Professor
Albert Farrell Bennett
University of California, Irvine
Zoologist; Evolutionary biologist; Educator
Area
Biological Sciences
Specialty
Evolution and Ecology
Elected
1994
My research concerns the interaction of living systems with their environments, particularly in regard to temperature and energy exchange. Temperature controls nearly all rate processes in organisms, including their metabolism, locomotion, growth and reproduction, and thus governs all aspects of their lives. All these processes are likewise limited by energy intake and its subsequent partitioning into maintenance, thermoregulation, synthesis, and activity. I study these factors in very diverse kinds of organisms. Much of my earlier research involved comparative and experimental studies on vertebrates, particularly reptiles, which have limited capacities of oxygen uptake and are consequently very reliant on anaerobic metabolism to sustain vigorous activity. These physiological constraints, coupled with variable body temperatures, create interesting adaptive patterns in behavior and energy allocation that are quite distinct from those of homeothermic animals.
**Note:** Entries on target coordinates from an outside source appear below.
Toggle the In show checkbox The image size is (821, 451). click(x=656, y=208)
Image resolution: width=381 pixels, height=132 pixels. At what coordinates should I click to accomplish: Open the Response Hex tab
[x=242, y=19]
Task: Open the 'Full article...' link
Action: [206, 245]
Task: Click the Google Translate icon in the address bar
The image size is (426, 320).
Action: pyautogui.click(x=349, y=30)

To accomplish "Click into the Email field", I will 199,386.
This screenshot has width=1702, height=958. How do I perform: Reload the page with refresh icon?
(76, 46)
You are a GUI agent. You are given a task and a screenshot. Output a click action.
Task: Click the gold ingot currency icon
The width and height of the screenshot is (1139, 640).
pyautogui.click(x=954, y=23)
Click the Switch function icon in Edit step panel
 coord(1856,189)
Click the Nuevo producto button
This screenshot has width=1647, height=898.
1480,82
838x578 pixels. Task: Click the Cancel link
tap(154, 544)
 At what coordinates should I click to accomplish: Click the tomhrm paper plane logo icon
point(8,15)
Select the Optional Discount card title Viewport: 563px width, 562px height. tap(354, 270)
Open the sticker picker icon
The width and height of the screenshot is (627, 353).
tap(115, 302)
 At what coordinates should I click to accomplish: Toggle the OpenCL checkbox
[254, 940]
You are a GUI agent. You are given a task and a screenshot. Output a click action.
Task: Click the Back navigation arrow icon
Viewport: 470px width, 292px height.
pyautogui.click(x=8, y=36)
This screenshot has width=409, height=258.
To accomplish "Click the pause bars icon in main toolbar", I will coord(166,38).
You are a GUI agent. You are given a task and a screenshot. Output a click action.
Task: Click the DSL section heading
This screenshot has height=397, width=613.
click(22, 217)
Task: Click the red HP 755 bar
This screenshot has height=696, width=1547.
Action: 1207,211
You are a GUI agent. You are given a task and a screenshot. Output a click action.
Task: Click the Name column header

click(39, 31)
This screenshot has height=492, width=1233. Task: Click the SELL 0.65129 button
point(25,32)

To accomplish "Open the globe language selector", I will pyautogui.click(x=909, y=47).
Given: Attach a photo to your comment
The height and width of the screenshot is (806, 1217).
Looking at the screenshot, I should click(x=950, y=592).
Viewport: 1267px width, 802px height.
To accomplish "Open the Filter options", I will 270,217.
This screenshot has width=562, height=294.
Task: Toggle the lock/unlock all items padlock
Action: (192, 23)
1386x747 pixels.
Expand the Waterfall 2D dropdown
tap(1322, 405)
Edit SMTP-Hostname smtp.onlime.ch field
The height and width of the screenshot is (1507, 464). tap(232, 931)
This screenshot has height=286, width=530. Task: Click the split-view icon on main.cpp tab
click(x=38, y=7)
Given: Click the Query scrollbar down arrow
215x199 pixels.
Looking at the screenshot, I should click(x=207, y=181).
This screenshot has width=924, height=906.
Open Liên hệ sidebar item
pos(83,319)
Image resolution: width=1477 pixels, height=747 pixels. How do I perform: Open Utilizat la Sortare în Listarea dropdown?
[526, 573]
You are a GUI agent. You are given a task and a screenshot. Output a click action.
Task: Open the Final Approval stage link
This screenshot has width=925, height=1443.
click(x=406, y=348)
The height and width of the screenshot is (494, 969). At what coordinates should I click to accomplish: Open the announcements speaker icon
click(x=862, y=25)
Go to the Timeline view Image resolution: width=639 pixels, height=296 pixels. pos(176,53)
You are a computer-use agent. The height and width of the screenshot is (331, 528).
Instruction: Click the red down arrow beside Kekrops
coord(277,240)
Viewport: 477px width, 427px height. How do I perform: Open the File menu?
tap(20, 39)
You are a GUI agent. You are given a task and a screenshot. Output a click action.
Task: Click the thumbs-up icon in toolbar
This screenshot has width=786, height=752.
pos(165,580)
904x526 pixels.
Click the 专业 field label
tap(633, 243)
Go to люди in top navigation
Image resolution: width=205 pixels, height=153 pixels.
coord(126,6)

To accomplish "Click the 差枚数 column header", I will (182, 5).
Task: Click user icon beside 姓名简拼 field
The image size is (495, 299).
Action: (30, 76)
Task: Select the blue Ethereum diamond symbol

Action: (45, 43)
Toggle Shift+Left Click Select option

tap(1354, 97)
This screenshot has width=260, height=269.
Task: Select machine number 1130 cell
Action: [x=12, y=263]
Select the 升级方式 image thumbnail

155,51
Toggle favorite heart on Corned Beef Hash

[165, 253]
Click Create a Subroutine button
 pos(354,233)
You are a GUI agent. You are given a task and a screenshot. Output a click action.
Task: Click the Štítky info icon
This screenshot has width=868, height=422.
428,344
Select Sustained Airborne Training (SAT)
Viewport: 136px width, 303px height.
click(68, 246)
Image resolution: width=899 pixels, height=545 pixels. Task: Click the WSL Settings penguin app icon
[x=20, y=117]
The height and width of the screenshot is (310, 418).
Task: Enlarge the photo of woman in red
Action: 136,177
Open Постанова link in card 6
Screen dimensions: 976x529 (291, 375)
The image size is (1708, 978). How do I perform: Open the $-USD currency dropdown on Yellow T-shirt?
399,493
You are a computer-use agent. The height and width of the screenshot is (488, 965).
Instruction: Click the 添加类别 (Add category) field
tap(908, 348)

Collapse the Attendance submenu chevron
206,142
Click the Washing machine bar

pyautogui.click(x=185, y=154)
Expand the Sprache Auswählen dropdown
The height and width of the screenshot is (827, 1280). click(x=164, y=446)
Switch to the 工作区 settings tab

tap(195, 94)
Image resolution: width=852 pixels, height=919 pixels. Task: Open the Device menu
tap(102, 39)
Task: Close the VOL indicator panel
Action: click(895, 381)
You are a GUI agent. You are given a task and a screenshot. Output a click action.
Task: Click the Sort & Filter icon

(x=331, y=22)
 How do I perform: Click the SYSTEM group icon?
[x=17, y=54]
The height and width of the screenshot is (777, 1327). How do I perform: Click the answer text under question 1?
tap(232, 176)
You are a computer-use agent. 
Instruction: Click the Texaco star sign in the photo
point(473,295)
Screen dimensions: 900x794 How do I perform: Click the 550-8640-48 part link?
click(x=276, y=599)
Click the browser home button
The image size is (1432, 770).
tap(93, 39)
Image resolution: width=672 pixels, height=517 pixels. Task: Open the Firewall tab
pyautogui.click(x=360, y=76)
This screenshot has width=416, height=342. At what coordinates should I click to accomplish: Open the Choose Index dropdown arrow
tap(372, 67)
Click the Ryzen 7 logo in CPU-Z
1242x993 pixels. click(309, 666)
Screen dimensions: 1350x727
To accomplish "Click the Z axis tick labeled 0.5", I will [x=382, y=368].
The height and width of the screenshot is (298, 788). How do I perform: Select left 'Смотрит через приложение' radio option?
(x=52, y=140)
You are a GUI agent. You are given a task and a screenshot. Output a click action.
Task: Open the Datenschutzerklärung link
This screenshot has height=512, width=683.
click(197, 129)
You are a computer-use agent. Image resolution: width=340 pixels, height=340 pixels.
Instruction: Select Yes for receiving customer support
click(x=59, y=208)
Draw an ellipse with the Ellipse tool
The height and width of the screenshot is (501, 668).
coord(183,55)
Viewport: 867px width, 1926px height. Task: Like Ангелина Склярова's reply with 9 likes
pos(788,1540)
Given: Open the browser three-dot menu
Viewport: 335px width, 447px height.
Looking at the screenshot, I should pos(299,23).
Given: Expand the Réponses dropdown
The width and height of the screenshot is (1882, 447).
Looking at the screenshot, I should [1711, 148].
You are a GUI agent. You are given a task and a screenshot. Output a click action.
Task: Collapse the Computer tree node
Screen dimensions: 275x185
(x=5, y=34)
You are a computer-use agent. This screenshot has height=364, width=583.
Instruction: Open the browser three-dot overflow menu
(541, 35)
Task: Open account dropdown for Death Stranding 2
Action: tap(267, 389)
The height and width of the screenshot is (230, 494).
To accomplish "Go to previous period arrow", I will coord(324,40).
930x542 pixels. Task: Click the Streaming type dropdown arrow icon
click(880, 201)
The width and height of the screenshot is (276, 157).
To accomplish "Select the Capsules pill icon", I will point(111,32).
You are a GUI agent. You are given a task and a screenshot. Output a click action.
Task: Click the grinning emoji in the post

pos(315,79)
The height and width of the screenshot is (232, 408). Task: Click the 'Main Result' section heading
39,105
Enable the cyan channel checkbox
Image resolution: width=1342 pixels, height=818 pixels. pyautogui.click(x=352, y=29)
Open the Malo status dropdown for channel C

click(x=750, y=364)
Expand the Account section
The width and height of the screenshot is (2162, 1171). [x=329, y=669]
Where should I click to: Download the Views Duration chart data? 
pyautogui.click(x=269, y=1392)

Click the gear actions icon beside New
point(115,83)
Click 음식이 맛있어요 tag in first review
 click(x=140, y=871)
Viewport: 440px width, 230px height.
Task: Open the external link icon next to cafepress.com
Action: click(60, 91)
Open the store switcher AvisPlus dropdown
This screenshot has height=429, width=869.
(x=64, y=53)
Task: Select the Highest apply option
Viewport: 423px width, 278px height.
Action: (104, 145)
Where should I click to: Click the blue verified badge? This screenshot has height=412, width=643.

Much of this work was undertaken in an attempt to understand the evolution of endothermy (“warm-bloodedness”) in mammals and birds, both in regard to the alterations entailed in physiology and morphology and also in the selective factors that promoted its development. In order to study evolution in different environments experimentally, I use populations of bacteria which can be cultured for thousands of generations in the laboratory and measure changes in their adaptive fitness and underlying genetics. This research has involved nearly 100 populations which have adapted to different thermal and acid environments, some of them constant and some variable. Experimental evolution provides an important tool for testing evolutionary hypotheses and determining the diversity of adaptive responses to novel environments.